Tolerability and Efficacy of Adjunctive Brivaracetam in Japanese and Chinese Patients with Focal-onset Seizures: Interim and Post Hoc Analysis of a Phase 3, Open-label Extension Trial
Abstract number :
3.409
Submission category :
7. Anti-seizure Medications / 7B. Clinical Trials
Year :
2024
Submission ID :
84
Source :
www.aesnet.org
Presentation date :
12/9/2024 12:00:00 AM
Published date :
Authors :
Presenting Author: Ayataka Fujimoto, MD.PhD. – Seirei Hamamatsu General Hospital
Bing Qin, MD – The First Affiliated Hospital of Jinan University, Guangdong, China
Dong Zhou, MD – West China Hospital, Sichuan University
Dimitrios Bourikas, PhD – UCB Pharma, Alimos, Greece
Najla Dickson, MD – UCB Pharma, Morrisville, NC, USA
Brian Moseley, MD – UCB Pharma, Morrisville, NC, USA
Tomonobu Sano, MS – UCB Pharma, Tokyo, Japan
Tadaharu Soma, - – UCB Pharma, Tokyo, Japan
Weiwei Sun, M.Med – UCB Pharma, Shanghai, China
Jun Watanabe, PhD – UCB Pharma, Tokyo, Japan
Yushi Inoue, MD, PhD – NHO Shizuoka institute of epilepsy and neurological disorders
Rationale: This trial evaluated the long-term safety, tolerability, and maintenance of efficacy of adjunctive brivaracetam (BRV) in Japanese and Chinese patients aged ≥ 16 years with focal-onset seizures (FOS).
Methods: Interim analysis of data from EP0085 (NCT03250377), an ongoing, open-label, long-term follow-up trial of adjunctive BRV 50–200 mg/day in Japanese and Chinese patients after all ongoing patients had been exposed to BRV for ≥ 48 weeks.

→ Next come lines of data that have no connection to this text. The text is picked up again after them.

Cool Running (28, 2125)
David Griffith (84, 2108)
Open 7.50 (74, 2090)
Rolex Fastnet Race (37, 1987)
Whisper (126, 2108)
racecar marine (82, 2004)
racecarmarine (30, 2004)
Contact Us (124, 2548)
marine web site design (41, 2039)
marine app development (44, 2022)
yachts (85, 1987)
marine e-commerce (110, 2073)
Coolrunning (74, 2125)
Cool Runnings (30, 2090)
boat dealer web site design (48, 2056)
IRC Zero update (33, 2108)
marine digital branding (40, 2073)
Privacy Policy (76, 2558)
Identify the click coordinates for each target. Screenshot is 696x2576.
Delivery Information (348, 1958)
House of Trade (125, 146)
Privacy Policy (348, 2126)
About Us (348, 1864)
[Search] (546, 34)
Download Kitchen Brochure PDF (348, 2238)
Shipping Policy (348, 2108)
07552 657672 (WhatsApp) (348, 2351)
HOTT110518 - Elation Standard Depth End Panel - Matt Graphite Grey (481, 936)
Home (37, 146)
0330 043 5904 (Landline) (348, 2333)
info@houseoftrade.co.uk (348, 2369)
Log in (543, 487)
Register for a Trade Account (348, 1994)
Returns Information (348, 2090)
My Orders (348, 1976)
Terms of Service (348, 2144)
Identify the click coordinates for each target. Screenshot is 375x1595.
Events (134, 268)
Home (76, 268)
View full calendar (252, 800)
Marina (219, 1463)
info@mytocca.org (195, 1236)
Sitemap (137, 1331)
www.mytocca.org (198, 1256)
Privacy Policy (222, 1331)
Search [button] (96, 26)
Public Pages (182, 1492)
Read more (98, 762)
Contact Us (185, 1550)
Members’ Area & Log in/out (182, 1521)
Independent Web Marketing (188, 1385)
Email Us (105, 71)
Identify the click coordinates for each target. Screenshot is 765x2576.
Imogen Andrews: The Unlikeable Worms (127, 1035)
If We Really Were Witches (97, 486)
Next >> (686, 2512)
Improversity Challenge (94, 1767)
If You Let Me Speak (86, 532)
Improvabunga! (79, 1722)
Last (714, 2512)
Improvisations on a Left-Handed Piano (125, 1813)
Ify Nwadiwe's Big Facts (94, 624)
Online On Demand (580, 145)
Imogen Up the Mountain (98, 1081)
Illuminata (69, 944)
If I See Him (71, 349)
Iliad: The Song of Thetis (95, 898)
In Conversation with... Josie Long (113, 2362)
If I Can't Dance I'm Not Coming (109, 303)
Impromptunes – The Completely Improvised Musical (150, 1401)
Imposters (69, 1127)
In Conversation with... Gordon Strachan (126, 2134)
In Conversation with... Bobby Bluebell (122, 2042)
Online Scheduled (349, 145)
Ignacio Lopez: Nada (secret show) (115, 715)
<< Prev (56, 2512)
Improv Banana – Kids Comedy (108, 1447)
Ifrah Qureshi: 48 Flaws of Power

The primary safety outcome is the incidence of treatment-emergent adverse events (TEAEs). Post hoc analyses included the change in number of concomitant antiseizure medications (ASMs) and BRV daily dose during the initial 12 months in the trial, and the Kaplan-Meier (KM) estimated proportion of patients not discontinuing BRV due to any reason, lack of efficacy, TEAEs, or lack of efficacy or TEAEs over time. For patients who rolled over into EP0085, baseline was the baseline period of the core trial (EP0083/NCT03083665 or N01358/NCT01261325). For direct enrollers, the baseline period was the 8 weeks before BRV initiation.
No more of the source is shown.